Pubblichiamo l’articolo di Agostino Giovagnoli uscito questa mattina, 27 agosto 2016, su “Repubblica”. 

“CL non ha bisogno né di un nemico né del pote­re”. Quest’anno Julian Carron, successore di don Giussani alla guida di Comunione e Liberazione, non ha partecipato al Meeting di Rimini, ma le sue parole sintetizzano chiaramente ciò da cui Cl vuole prendere le distanze. Questo movimento non sarà il baluardo del cattolicesimo veritativo e identitario come vorrebbero quanti oggi identificano nell’Islam il grande ne­mico dell’Europa e dell’Occidente. C’è chi (all’esterno) dubita ci sia una reale volontà di cambiamento e chi (all’interno) vorrebbe che non ci fosse. Ma le parole di Carron e il Meeting appena concluso mostrano che questa volontà c’è davvero. La contrapposizione al nemico e la ricerca del potere sono le cose per cui Cl è stata tanto criticata in passato.

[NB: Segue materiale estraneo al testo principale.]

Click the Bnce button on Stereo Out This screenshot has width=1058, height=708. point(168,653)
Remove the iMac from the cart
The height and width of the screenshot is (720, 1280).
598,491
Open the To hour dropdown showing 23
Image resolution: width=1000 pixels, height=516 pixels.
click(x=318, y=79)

Ma se oggi questo movimento vuole davvero cambiare non è (tanto) per le critiche (quanto) per un motivo più profondo: il rischio di perdere la propria anima.
Naturalmente, per cambiare non basta prendere le distanze da ciò che non si vuole essere: bisogna anche capire che cosa si vuole diventare. Ma ancora nessuno sa quale sarà il punto d’arrivo. Al momento si tratta di individuare il cammino e a tal fine due problemi appaiono più importanti: scegliere i compagni di viaggio e ripensare le proprie origini. Il Meeting di quest’anno — “Tu sei il mio bene” è stato il suo titolo — è stato caratterizzato da aperture inedite e da innesti inattesi. Hanno partecipato ortodossi, ebrei e musulmani, nonché personalità non particolarmente vicine al movimento, da Prodi a Cassese. Anche l’invito a diversi ministri del governo Renzi è stato segno di un’inedita apertura. Ma l’assenza di alcuni di loro a causa del terremoto non ha squilibrato il Meeting e anche questa è una novità rispetto ai tempi in cui la “cifra” dell’incontro era data dalla presenza di Andreotti, Craxi o Berlusconi. La chiave del nuovo rapporto con la politica di cui Cl è alla ricerca è stata messa in luce da una mostra suggerita da Luciano Violante: dedicata agli ultimi settant’anni di storia italiana, è stata incentrata sul “genio della Repubblica” inteso come capacità di incontro tra diversi, cattolici e comunisti, socialisti e liberali ecc.
Da un’altra mostra, dedicata a migranti e rifugiati, si ricava invece la chiave per nuovi rapporti con la Chiesa e gli altri movimenti ecclesiali: filmati e cartelli hanno illustrato positivamente l’opera di tante organizzazioni cattoliche per accogliere chi cerca in Italia il proprio futuro. Su questo terreno, particolarmente importante — lo ha sottolineato Giorgio Vittadini — è stato l’incontro con Matteo Zuppi, arcivescovo di Bologna e assistente spirituale della Comunità di Sant’Egidio, che ha parlato a lungo “comunicando” papa Francesco circondato da consenso e simpatia. Sulla strada del cambiamento, oggi il principale compagno di viaggio di Cl non può non essere papa Francesco ed è inevitabile l’incontro con chi ne vive la proposta. In questo senso il Meeting ha confermato la straordinaria opportunità di rinnovamento che il papa argentino offre oggi alla Chiesa italiana ma che stenta ancora ad essere accolta.
Alla seconda questione — ripensare la propria storia — sarà probabilmente dedicato il prossimo Meeting. Lo lascia intuire la frase di Goethe scelta come titolo: “Quello che tu erediti dai tuoi padri, riguadagnatelo per possederlo”. Sulla strada del ripensamento del proprio passato ci sono le divisioni del cattolicesimo italiano di cui Cl è stata protagonista, ai tempi del referendum sul divorzio o nella contrapposizione tra cattolici della presenza e della mediazione. Ma c’è soprattutto un dilemma che oggi attraversa non solo Cl nel suo complesso ma anche ogni ciellino nel suo intimo: il cambiamento in corso è una ripresa o un tradimento dell’ “anima” più profonda del movimento? Questo seconda possibilità suscita rifiuti drastici, come notava ieri Paolo Rodari su Repubblica. Ma non sempre continuità coincide con fedeltà e più che coltivare il “Giussani del mito” appare oggi importante interrogarsi sul “Giussani della storia”. Persino la memoria di un incontro che ha cambiato la vita, infatti, può diventare un’idolatria delle origini che le priva della loro forza più vera se non si accetta la sfida del presente.